After five to ten weeks of sorting morphed images of cars—more than 30,000 trials completed on a smartphone app—something remarkable happened inside the brains of Georgetown University's research participants: they stopped thinking about the task entirely. What began as a deliberate, conscious effort migrated from one region of the brain to another, freeing up the neural real estate needed for true multitasking.
This discovery, detailed in a new study published in the Journal of Cognitive Neuroscience, rewrites our understanding of how humans master complex skills. Neuroscientist Maximilian Riesenhuber and his team at Georgetown University School of Medicine set out to answer a deceptively simple question: how does the brain shift from learning something new to executing it almost unconsciously? The implications are profound—not just for the millions of people juggling multiple demands, but for artificial intelligence designed to learn the way humans do.
The research team, led by first author Patrick Cox (now an assistant professor of psychology at Lehigh University), conducted brain scans on participants before and after their intensive training, using fMRI and EEG technology to track neural changes in real time. What they found challenges decades of assumptions about where learning happens. Initially, when participants were learning to distinguish subtle differences between car images, their prefrontal cortex lit up—the region responsible for executive function and deliberate thinking. But here's the pivot: after weeks of practice, that same categorization task had relocated to the temporal cortex, an area dedicated to memory encoding and recognizing complex objects.
"The encouraging part is that you really can learn to multitask," Riesenhuber said. "There is actually a way to remodel your brain architecture and use other parts of your brain." This wasn't metaphorical brain flexibility—it was literal architectural remodeling, visible on the scans.
The insight helps explain something everyone experiences but few understand: why driving becomes automatic after years behind the wheel. A novice driver requires complete concentration to operate a vehicle safely. But a seasoned driver can navigate familiar roads while holding a conversation, listening to music, or thinking through an unrelated problem. The mechanism, as it turns out, involves the brain essentially creating a shortcut. Information from the newly specialized car-selective area in the temporal cortex bypassed the prefrontal cortex entirely—that cognitive bottleneck—and connected directly to the brain's output regions.

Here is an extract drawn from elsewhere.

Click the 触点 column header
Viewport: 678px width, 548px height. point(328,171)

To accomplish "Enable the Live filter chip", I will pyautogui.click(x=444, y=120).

"Experience remodels the brain to bypass that frontal bottleneck," Riesenhuber explained. "The prefrontal cortex then stays free for whatever else you want to do, increasing your capacity."
The practical applications ripple outward. A radiologist who has spent years classifying masses on X-rays can now distinguish benign from malignant growths almost instantaneously, without the extended deliberation a novice would require. That automation frees their cognitive capacity for contextual thinking, communication with patients, and handling the next case.
Cox emphasized that the strength of this research lies not in studying experts after they've already mastered their craft, but in tracking the transformation itself—measuring brains before and after training to observe the rewiring in action. By documenting how intensive experience essentially sculpts a previously non-existent neural pathway, the team has provided a roadmap for understanding human learning at its most fundamental level. The brain, it turns out, is far more adaptable than we gave it credit for.